=== Section Start ===

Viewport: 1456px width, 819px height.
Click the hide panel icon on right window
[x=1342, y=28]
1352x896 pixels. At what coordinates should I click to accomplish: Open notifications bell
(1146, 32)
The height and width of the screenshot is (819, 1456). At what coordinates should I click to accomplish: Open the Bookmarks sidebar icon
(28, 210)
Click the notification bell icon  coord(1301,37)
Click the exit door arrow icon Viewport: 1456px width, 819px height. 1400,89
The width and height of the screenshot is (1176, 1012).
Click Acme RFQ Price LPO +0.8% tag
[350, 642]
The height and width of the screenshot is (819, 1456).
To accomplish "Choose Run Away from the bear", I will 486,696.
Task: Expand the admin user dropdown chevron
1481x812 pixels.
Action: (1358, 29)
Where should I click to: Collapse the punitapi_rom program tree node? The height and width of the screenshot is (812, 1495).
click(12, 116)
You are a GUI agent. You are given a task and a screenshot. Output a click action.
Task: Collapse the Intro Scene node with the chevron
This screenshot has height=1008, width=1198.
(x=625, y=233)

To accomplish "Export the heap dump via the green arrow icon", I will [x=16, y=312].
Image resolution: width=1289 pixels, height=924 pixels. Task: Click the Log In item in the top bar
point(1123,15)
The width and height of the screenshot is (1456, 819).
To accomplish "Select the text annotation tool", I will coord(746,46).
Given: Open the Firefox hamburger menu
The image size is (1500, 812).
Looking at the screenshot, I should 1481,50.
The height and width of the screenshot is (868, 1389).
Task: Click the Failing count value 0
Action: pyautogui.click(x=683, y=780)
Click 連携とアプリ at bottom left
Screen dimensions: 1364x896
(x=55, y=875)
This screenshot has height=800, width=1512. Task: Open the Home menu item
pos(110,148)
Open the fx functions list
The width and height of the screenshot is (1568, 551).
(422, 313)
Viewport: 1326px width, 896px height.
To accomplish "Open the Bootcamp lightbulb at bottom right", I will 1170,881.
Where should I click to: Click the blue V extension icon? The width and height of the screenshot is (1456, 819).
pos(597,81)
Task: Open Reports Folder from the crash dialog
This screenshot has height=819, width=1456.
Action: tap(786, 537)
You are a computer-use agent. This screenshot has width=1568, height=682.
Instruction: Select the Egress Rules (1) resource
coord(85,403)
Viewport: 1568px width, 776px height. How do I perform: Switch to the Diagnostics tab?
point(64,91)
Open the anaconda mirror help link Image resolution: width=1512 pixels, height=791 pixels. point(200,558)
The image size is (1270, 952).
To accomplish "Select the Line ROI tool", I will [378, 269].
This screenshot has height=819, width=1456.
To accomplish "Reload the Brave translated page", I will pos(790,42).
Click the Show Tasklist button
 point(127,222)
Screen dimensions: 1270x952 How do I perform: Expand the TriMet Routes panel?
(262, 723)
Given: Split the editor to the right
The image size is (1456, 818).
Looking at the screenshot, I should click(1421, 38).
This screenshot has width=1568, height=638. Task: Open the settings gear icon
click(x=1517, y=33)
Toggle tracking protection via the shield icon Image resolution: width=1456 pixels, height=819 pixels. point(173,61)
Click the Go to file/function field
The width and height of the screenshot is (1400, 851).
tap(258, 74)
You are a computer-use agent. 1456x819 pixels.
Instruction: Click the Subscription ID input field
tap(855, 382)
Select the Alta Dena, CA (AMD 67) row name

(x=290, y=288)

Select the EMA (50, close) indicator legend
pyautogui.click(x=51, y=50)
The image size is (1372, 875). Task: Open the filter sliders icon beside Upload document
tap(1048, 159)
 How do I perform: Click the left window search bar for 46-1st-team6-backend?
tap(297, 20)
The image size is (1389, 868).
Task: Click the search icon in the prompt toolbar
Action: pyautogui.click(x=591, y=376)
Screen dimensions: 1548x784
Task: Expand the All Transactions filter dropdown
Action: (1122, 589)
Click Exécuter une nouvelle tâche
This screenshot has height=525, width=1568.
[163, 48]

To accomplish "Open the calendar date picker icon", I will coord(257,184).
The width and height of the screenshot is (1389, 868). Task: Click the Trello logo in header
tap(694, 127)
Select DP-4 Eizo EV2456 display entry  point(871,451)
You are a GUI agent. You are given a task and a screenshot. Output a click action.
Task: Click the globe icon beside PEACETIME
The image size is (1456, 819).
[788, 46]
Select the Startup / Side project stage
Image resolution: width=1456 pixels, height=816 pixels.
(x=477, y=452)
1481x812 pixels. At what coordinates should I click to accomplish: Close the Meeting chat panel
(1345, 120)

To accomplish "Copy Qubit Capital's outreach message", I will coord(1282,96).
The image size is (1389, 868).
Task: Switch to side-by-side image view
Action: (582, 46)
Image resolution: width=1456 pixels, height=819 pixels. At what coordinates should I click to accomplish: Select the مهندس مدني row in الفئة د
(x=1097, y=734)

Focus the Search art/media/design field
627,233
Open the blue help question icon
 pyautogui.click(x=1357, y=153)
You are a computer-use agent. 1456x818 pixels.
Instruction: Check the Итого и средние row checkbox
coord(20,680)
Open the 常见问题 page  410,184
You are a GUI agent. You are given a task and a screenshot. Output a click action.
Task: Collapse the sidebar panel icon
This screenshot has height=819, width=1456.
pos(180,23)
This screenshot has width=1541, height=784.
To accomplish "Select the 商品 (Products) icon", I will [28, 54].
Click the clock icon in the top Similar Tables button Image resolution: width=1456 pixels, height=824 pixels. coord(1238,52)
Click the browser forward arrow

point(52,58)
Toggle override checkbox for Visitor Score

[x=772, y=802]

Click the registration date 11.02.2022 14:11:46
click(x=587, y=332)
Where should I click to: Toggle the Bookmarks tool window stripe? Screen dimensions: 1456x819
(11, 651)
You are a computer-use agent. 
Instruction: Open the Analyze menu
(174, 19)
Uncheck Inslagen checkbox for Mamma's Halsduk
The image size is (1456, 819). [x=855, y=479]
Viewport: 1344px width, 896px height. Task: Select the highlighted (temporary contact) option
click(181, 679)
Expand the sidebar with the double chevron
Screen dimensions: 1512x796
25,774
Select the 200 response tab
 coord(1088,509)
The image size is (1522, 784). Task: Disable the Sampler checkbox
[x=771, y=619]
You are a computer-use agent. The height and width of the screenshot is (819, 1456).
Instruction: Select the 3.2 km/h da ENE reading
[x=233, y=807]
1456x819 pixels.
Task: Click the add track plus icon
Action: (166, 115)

=== Section End ===

In the records above, find each line with the word "computer" and copy it out.

Finished exercise -
You are a computer-use agent. This screenshot has width=1568, height=682.
You are a computer-use agent. 1456x819 pixels.
You are a computer-use agent. 1456x818 pixels.
You are a computer-use agent. 
You are a computer-use agent. The height and width of the screenshot is (819, 1456).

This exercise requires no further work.